* [Extract provided]
[BEGIN]
All of these effects—on stakeholder pools, state and federal law, and courts—should be most evident not in substantive law but in state and federal procedural law. Even if large institutional defendants opt out of state court, they will continue to have an incentive to shape state substantive law because under Erie that law is applied in federal court.324 In other words, large institutional defendants may be able to opt out of state courts, but they cannot fully opt out of state substantive law. Therefore, the right legal locus to observe the effects of the third era is in procedural law because that law can and does differ in state and federal courts. It is in state civil procedure that businesses may no longer have as much at stake in the repeat player game.
Setting aside theory, some empirical evidence does support these expected trends; state and federal courts are veering away from each other in predictable ways. A recent study shows that between 1985 and the late 1990s, plaintiff win rates in adjudicated federal-court cases dropped from 70 percent to 30 percent before stabilizing.325 There is no evidence of a similar decline in state courts nor a clear explanation for this dramatic drop.326 This is an astonishing fall that matches other developments in the third era. Early studies of attorney preferences in diversity jurisdiction cases—written in the late 1970s and 1980s—described mixed findings on the question of different court preferences between plaintiffs’ and defendants’ counsel.327 One research survey supported by the National Center for State Courts in 1988 found that “[t]he predilection to favor state courts or federal courts did not differ by type of counsel.”328 Indeed, the defense bar even opposed an effort to federalize class actions in the 1980s.329 Since the early 1990s, however, a series of studies exploring attorney preferences has consistently found that plaintiffs’ attorneys prefer to litigate in state court and institutional defendants in federal court.330 Already in 1992, Neal Miller of the Institute for Law and Justice found that in a large sample of removal cases (which suffer from selection problems)331: “Plaintiff attorneys reported that favorable bias . . . with respect to their clients in state court is relatively common” and “[d]efense attorneys’ forum preference for federal court is based on expectations of lesser hostility there toward business litigants.”332
Several other studies have reached similar conclusions about this state proplaintiff and federal prodefendant divergence. In 1995, one study found that “[a]ttorneys who regard corporate status as an important consideration in forum selection favor federal courts if their client is a corporation and state courts if their opponent is a corporation.”333 Most importantly, a 2005 research project shepherded by the Federal Judicial Center found that class-action plaintiffs’ attorneys preferred to litigate in state court because they perceived them—and state substantive and procedural law—as friendlier to their interests.334 Defendants, by contrast, preferred federal court for similar reasons.335 These findings, of course, support the beliefs of congressional supporters of CAFA.336 To be sure, not all of the data point in the same direction. Some researchers have found that a surprising number of in-state plaintiffs bring cases in federal court.337 But the general thrust of existing empirical studies supports the idea that plaintiffs’ attorneys prefer state court and businesses federal court.
[END]
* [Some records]
[BEGIN]
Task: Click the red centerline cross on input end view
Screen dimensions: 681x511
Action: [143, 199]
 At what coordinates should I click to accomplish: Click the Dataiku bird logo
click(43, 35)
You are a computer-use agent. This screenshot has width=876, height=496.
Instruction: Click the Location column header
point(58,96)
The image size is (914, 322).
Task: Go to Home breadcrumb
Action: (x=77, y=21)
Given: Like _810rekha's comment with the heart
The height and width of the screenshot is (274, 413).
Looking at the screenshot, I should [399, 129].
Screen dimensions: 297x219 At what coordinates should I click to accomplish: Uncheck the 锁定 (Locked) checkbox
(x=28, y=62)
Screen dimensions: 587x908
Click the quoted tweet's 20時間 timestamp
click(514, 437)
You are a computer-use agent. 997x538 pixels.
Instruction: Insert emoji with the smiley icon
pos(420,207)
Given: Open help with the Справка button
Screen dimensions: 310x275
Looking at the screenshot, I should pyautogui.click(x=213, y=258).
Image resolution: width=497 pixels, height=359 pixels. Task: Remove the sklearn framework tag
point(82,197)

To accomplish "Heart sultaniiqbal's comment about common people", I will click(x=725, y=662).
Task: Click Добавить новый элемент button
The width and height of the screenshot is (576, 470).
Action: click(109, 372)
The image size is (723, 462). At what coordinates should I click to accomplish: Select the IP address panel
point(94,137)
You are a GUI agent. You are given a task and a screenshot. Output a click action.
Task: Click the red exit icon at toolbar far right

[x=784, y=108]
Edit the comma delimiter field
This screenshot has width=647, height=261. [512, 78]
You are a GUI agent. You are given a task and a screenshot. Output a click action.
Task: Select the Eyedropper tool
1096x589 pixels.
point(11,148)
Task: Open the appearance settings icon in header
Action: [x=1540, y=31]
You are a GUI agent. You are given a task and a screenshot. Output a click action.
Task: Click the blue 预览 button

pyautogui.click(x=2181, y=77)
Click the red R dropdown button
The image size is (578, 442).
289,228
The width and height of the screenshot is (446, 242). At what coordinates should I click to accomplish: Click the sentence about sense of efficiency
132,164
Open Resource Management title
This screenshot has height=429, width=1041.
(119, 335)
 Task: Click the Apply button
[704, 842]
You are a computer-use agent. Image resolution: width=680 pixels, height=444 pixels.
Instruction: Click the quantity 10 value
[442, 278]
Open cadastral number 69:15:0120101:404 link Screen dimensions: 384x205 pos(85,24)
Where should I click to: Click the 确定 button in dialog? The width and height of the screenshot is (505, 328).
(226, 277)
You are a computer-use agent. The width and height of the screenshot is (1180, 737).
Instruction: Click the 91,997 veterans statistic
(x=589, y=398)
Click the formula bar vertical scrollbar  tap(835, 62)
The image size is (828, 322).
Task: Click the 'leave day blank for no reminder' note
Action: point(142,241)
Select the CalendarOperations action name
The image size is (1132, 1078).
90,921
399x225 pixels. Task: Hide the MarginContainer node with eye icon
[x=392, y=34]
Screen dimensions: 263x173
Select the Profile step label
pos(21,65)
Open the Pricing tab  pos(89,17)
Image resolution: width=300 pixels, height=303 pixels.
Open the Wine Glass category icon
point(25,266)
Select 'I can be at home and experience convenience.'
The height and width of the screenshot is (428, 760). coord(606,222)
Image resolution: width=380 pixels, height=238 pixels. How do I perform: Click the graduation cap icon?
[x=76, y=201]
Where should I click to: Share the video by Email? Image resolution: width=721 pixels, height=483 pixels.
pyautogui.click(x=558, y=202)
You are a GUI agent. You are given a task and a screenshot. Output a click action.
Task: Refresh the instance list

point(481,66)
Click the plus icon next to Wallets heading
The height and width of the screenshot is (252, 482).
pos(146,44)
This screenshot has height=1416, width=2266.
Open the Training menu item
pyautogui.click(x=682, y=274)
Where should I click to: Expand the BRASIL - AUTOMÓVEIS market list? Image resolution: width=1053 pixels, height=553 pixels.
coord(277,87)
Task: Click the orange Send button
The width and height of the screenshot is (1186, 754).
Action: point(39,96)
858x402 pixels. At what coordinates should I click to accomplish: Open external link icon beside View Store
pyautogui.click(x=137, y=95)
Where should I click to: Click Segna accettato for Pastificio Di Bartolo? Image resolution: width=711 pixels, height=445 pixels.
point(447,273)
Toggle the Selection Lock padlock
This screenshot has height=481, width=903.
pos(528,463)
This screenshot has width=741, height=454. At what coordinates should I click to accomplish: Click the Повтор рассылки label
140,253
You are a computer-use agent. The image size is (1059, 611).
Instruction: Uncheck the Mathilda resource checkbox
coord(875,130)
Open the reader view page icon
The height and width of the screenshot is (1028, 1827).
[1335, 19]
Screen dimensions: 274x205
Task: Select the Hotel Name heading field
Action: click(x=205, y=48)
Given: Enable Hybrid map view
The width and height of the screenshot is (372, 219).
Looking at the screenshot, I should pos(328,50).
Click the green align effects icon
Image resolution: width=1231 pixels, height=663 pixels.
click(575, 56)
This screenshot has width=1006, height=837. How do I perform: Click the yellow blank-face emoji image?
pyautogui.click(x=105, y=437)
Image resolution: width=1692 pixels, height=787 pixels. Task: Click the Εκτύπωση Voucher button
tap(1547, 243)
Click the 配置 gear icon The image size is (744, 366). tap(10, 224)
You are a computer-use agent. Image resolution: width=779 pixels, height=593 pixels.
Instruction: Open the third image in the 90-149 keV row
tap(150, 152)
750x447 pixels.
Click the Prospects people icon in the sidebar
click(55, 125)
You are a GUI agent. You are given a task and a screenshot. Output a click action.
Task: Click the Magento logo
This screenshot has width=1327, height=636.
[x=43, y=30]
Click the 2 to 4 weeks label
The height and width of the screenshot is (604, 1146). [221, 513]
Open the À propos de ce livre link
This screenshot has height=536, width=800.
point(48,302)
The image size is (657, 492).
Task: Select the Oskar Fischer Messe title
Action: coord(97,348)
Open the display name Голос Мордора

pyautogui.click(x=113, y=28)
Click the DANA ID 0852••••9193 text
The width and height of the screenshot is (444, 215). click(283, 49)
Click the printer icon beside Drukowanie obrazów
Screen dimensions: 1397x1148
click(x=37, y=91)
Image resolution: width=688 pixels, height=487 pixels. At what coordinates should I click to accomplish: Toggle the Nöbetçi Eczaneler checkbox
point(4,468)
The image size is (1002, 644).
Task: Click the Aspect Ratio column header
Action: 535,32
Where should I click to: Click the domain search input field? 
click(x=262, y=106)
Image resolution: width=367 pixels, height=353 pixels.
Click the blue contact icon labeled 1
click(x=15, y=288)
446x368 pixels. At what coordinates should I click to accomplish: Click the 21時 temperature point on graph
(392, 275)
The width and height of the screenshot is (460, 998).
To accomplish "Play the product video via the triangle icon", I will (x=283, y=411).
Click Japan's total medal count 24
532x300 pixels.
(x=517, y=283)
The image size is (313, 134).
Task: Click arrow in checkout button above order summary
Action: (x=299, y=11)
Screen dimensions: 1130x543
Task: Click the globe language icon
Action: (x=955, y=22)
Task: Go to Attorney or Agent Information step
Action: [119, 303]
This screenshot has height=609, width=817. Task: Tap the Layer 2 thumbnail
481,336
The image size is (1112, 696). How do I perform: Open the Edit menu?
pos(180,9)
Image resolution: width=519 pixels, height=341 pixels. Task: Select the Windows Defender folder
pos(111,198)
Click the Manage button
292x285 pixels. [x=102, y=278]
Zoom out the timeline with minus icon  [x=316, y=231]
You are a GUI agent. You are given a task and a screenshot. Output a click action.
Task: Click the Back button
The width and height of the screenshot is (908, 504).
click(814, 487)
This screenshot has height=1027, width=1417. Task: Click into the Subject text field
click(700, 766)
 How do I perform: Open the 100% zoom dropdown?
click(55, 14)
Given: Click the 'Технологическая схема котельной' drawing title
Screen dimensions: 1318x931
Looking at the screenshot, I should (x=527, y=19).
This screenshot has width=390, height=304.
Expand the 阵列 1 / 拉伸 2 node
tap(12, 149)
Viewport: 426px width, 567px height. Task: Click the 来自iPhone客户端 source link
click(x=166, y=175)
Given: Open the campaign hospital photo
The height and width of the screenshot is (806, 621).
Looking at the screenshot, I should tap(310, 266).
[END]
* [What the exercise asks]
Reproduce the text about state and federal courts word for word, from "All of these" to "repeat player game.". These lines come from a different source than the text about state and federal courts.

* [Response]
All of these effects—on stakeholder pools, state and federal law, and courts—should be most evident not in substantive law but in state and federal procedural law. Even if large institutional defendants opt out of state court, they will continue to have an incentive to shape state substantive law because under Erie that law is applied in federal court.324 In other words, large institutional defendants may be able to opt out of state courts, but they cannot fully opt out of state substantive law. Therefore, the right legal locus to observe the effects of the third era is in procedural law because that law can and does differ in state and federal courts. It is in state civil procedure that businesses may no longer have as much at stake in the repeat player game.